**TASK DETAILS:** Extract the entries in their exact form.

**SOURCE DATA:**
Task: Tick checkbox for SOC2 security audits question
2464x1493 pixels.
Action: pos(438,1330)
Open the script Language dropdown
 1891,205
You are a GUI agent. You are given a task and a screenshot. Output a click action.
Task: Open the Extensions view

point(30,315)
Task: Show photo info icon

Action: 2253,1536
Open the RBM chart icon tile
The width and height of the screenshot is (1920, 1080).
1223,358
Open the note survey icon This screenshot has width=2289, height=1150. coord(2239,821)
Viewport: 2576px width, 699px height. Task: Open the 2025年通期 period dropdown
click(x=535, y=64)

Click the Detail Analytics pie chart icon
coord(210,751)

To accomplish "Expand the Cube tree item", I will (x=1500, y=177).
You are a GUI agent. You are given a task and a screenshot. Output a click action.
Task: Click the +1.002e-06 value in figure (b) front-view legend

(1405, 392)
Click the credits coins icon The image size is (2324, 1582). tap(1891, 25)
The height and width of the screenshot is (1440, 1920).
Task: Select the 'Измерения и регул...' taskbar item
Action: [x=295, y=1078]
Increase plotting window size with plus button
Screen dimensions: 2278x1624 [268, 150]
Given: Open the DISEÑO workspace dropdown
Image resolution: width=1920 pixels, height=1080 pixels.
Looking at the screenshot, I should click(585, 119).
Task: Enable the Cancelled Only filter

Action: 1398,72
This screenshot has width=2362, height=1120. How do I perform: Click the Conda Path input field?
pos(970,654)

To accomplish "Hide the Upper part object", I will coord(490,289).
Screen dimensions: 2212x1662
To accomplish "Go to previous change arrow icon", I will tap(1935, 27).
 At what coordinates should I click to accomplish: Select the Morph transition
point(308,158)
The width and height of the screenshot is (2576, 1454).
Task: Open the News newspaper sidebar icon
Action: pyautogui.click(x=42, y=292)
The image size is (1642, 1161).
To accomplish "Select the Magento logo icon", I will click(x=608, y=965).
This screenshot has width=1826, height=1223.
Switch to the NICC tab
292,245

**RESPONSE BELOW:**
Task: Tick checkbox for SOC2 security audits question
2464x1493 pixels.
Action: pos(438,1330)
Open the script Language dropdown
 1891,205
You are a GUI agent. You are given a task and a screenshot. Output a click action.
Task: Open the Extensions view

point(30,315)
Task: Show photo info icon

Action: 2253,1536
Open the RBM chart icon tile
The width and height of the screenshot is (1920, 1080).
1223,358
Open the note survey icon This screenshot has width=2289, height=1150. coord(2239,821)
Viewport: 2576px width, 699px height. Task: Open the 2025年通期 period dropdown
click(x=535, y=64)

Click the Detail Analytics pie chart icon
coord(210,751)

To accomplish "Expand the Cube tree item", I will (x=1500, y=177).
You are a GUI agent. You are given a task and a screenshot. Output a click action.
Task: Click the +1.002e-06 value in figure (b) front-view legend

(1405, 392)
Click the credits coins icon The image size is (2324, 1582). tap(1891, 25)
The height and width of the screenshot is (1440, 1920).
Task: Select the 'Измерения и регул...' taskbar item
Action: [x=295, y=1078]
Increase plotting window size with plus button
Screen dimensions: 2278x1624 [268, 150]
Given: Open the DISEÑO workspace dropdown
Image resolution: width=1920 pixels, height=1080 pixels.
Looking at the screenshot, I should click(585, 119).
Task: Enable the Cancelled Only filter

Action: 1398,72
This screenshot has width=2362, height=1120. How do I perform: Click the Conda Path input field?
pos(970,654)

To accomplish "Hide the Upper part object", I will coord(490,289).
Screen dimensions: 2212x1662
To accomplish "Go to previous change arrow icon", I will tap(1935, 27).
 At what coordinates should I click to accomplish: Select the Morph transition
point(308,158)
The width and height of the screenshot is (2576, 1454).
Task: Open the News newspaper sidebar icon
Action: pyautogui.click(x=42, y=292)
The image size is (1642, 1161).
To accomplish "Select the Magento logo icon", I will click(x=608, y=965).
This screenshot has width=1826, height=1223.
Switch to the NICC tab
292,245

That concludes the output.